Board and Batten Siding

Board and batten siding is one of the oldest siding styles in the United States. It was first introduced when sawmills became common and homeowners wanted an exterior material that could offer better protection and fewer gaps than log homes.

Board and batten siding is made up of two different pieces. Wide planks are installed first, running vertically up the sides of the home. The gaps or joins between the planks are covered by a thin strip known as a batten, which is how the style gets its name.

Board and batten has a three-dimensional appearance to it, with the battens protruding further off the surface of the home. This style is frequently seen on farmhouses, cottages, beach houses, and some rustic homes. It can help make homes look taller by drawing the eye upward, and it can help emphasize certain architectural styles, like the modern farmhouse.

Since board and batten siding is made up of two pieces, it’s important to choose a highly durable and low maintenance material when installing this style. This is because wood, which needs to be painted or stained, will peel and chip every few years with exposure to UV light from the sun. The battens can be hard to scrape and time- consuming to paint, making this a more difficult style to maintain when made of wood. Using a lower maintenance material that resists peeling and chipping, like fiber cement, can help you extend the appearance of the siding for longer.

Lap Siding

Lap siding comes in many different forms including Dutch Lap, ShipLap, and Clapboard. This is a horizontal siding, which gets its name because each course overlaps the one before it. Lap siding is one of the most commonly installed styles, and complements a wide range of different homes and architectures.

Lap siding can take on a few different subtle styles including being installed in a tight ShipLap or coming in different widths, so you can have wider or narrower planks depending on preference and where the material is being installed.

In the same way that board and batten can lengthen the appearance of a home, lap siding can be used to elongate the appearance of a property, drawing the eye along it horizontally. This can be complementary to narrow properties, as well as to properties that have a lot of changing detail or decorative trim that needs a classic and unobtrusive siding to be installed alongside it.

Lap siding can come in a number of different materials. Like board and batten, it was first created in wood as sawmills became more common and different styles began to emerge. Wood can make the maintenance of any siding more difficult, however, which is why materials like fiber cement, which have a realistic looking wood grain and come in many different widths of lap siding, can be beneficial. With fiber cement, you don’t need to worry about your siding the way that you may have to with wood. This is because fiber cement resists moisture, insect activity, and chipping and peeling, so your siding can look its best for longer.

Combining Styles

Both board and batten and lap siding work well together as well as being attractive on their own. If you like the look of both styles, it’s possible to combine them to help show off the different architectural details of a home.
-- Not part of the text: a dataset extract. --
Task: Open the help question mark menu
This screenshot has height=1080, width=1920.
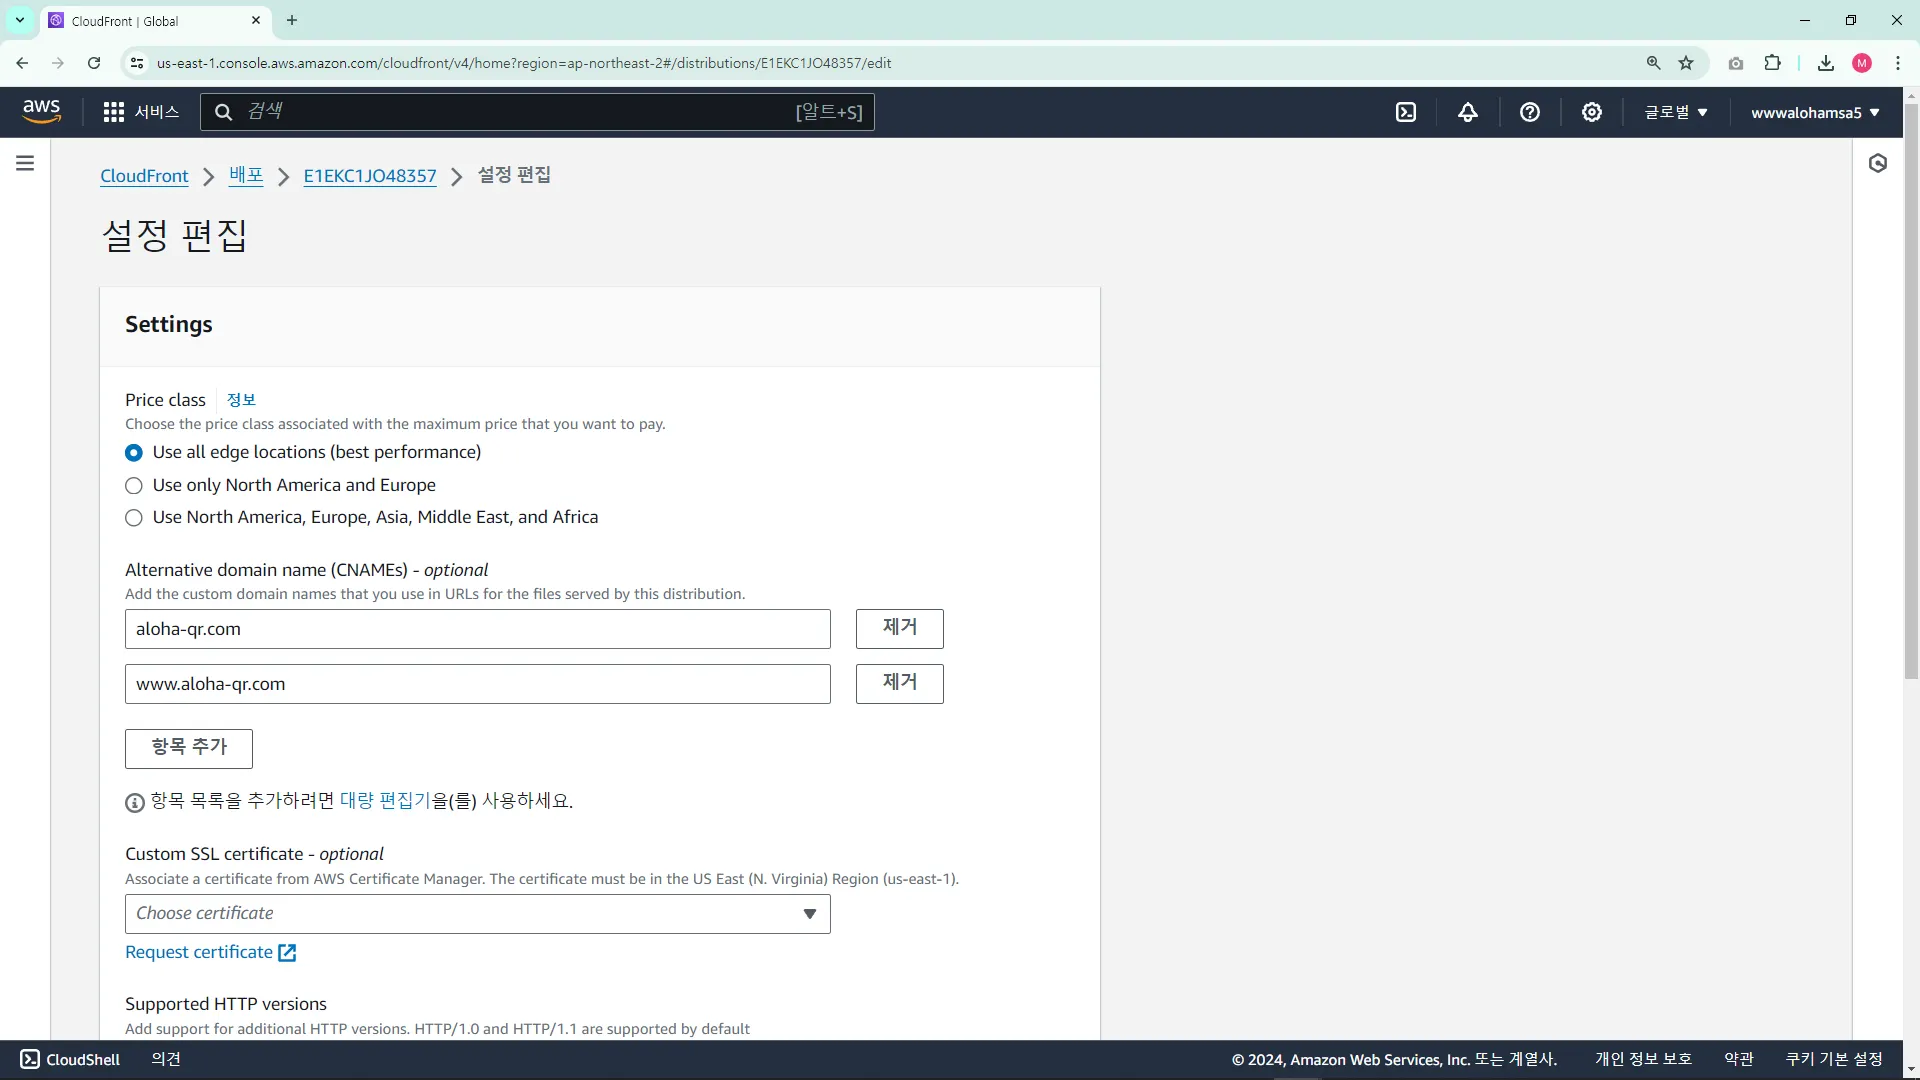Action: pos(1529,112)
Board and batten siding can be installed on bump outs and below peaks and gables to help show them off better, while the lap siding can become a backdrop for the rest of the home. Used this way, it helps call attention to the two different styles of siding, putting more emphasis on them both. It’s also possible on homes made up of different sections to cover one in board and batten and another in lap siding. This can help emphasize the separate areas, and when done in one color, l can help create a unified look for the entire property.

Get Your Ideal Siding

Both board and batten and lap siding are attractive, versatile styles that can enhance a number of different architectures and homes. Whether you choose to use one on its own or you choose to combine styles for a more unique appearance, make sure that you also choose to use a durable and low maintenance material like fiber cement so that your home can maintain its good looks for longer. Find your ideal siding, and make the most of your home’s exterior today.